An email friend of mine who is a college sophomore thanked me for this article and sent this link to a 9/3/12 NY Times story that says Spaniards are rapidly doing what I urge readers to do in the above article.

Events in Europe can affect us in two ways. Show us what will happen to us if we do not stop adding to the national debt or, if we ignore that lesson, just contribute to our going bust sooner by hurling our important trading partner Europe into a financial crisis that will worsen ours.

A Spanish reader said the NY Times article message that Spaniards are leaving the country exaggerates. He says the general feeling is to get your money out of Spain, but not your body. He says Spaniards feel their money is safe in places like Germany. I am not so sure about that. Germany, like Spain, is a euro country. The question is whether you think only reincarnated Spanish pesetas or Greek drachmas will be hyperinflated, but not the euro after those countries leave the euro. I would think they should get out of the euro altogether, not just out of Spanish euros. The euro is an unprecedented and arguably doomed currency. So what will happen to it is too unknown.

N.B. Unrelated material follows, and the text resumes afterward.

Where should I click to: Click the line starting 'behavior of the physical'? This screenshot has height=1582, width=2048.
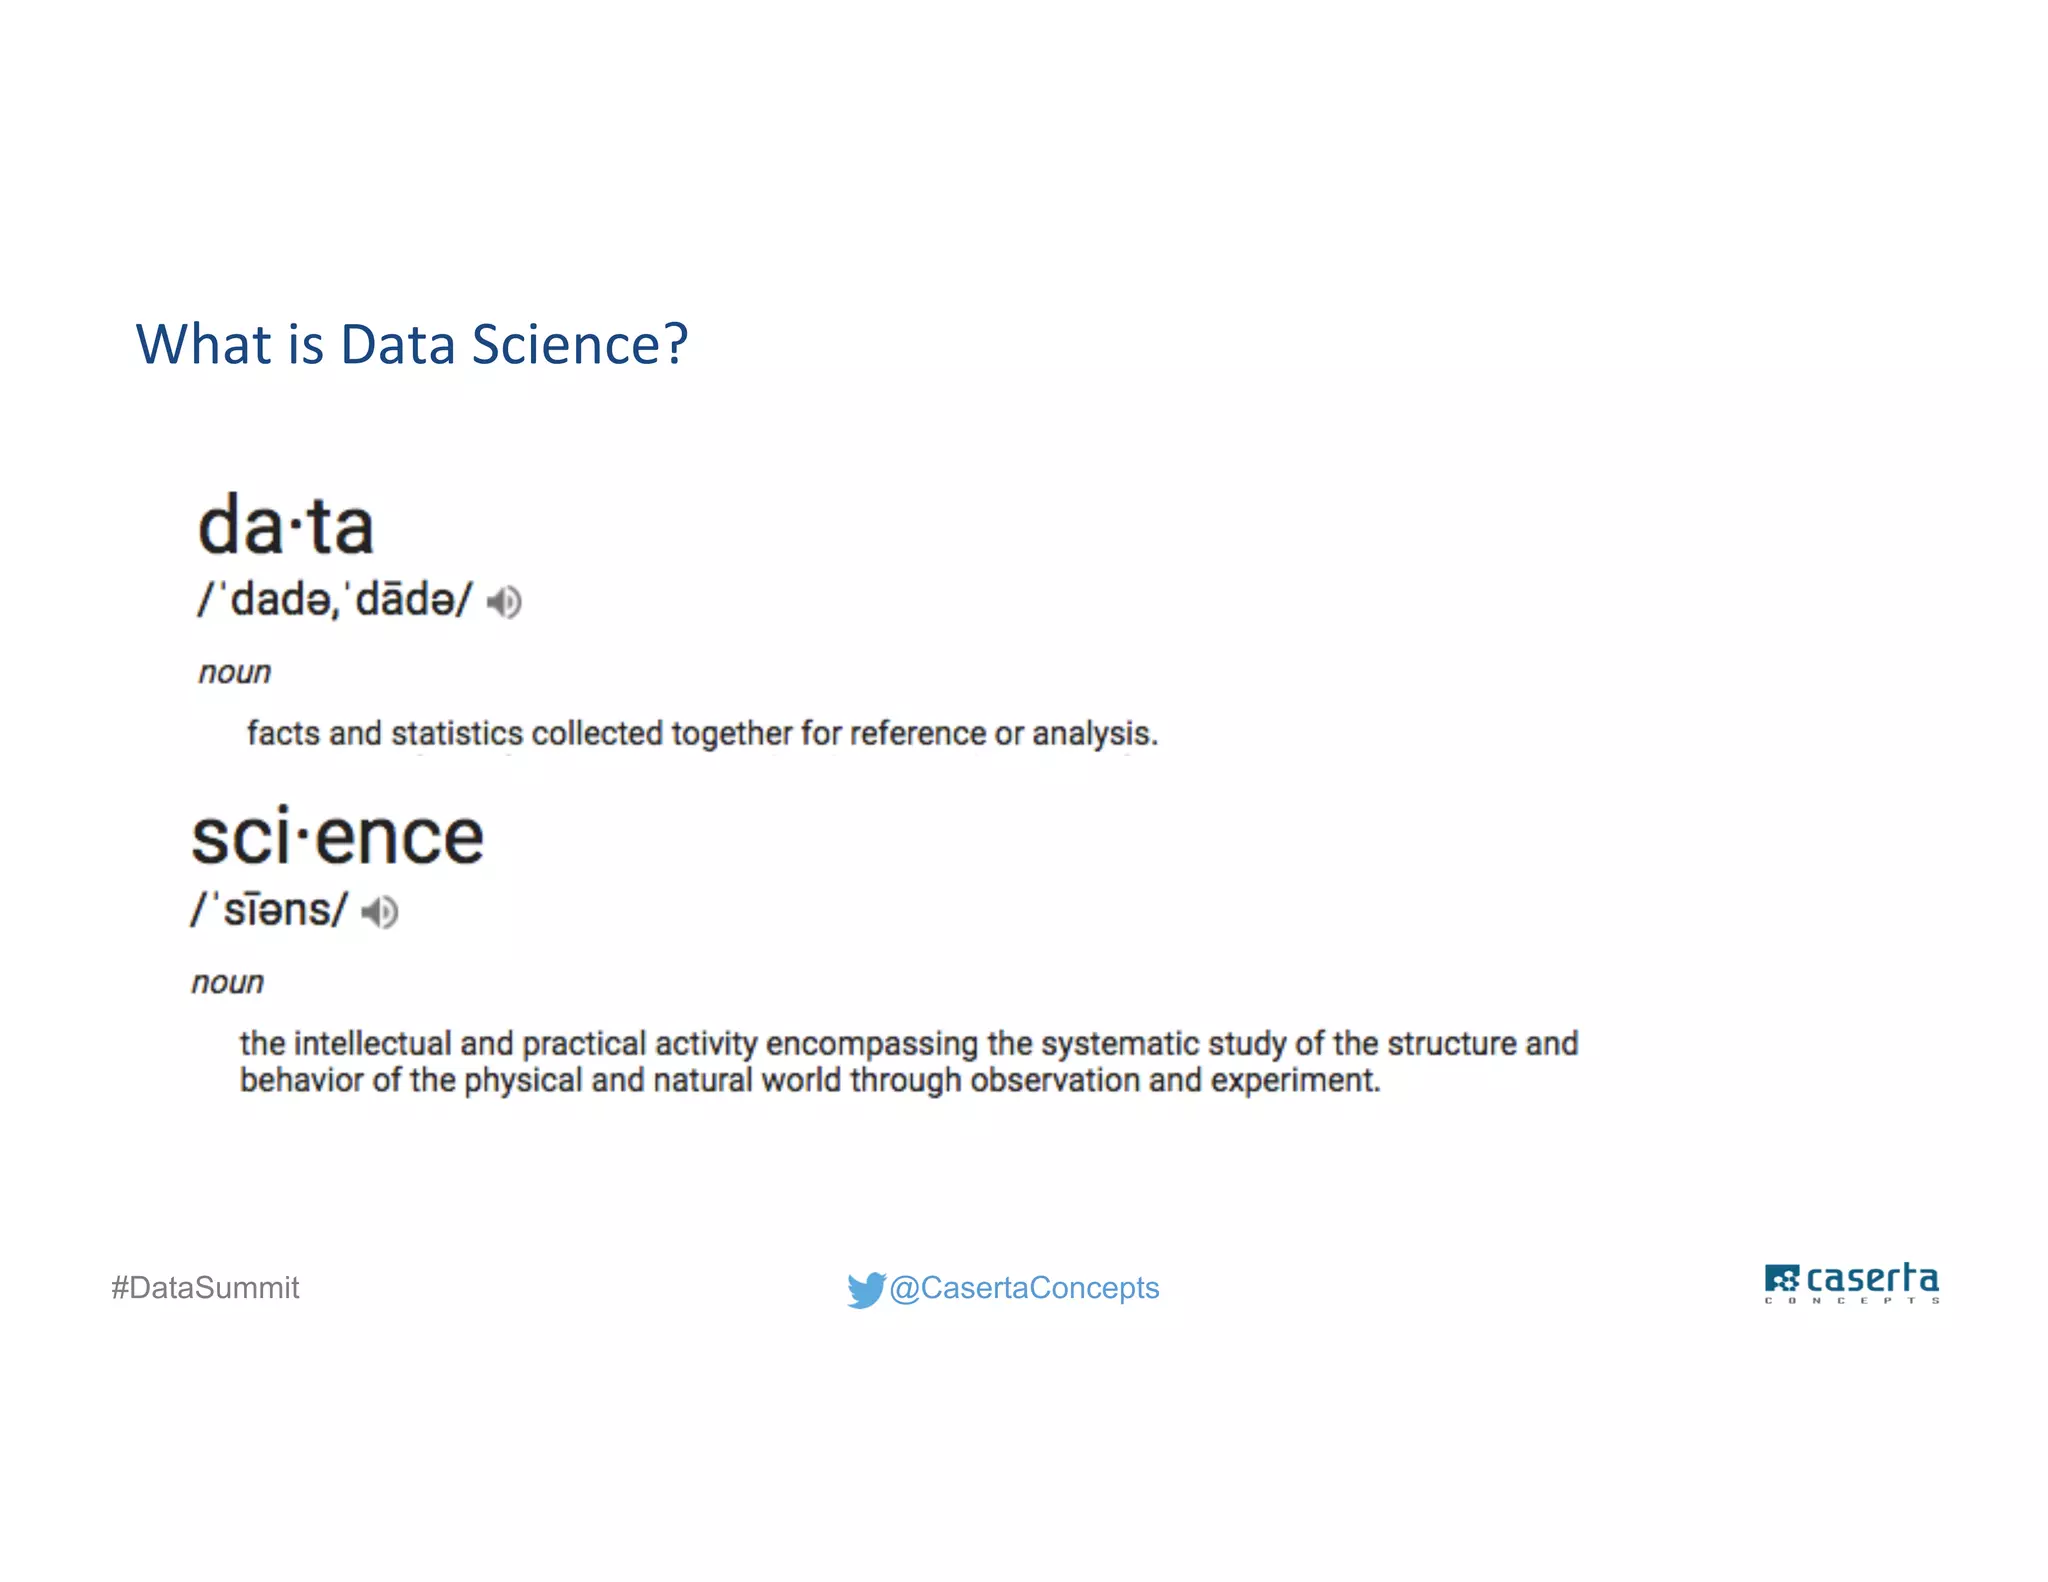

I do not urge Spaniards to leave Spain. I am no expert on Spain (visited Madrid and Palma de Mallorca in 1967), but probably they should get their money out of both Spain and euros, and get a second, non-Euro-Zone passport, but not leave Spain until such time as it becomes intolerable to live there as defined in my When do you flee the U.S.? Where do you go? article. Leaving? Probably not yet. Being able to leave if you need to—especially in Europe with its 20th century history—absolutely.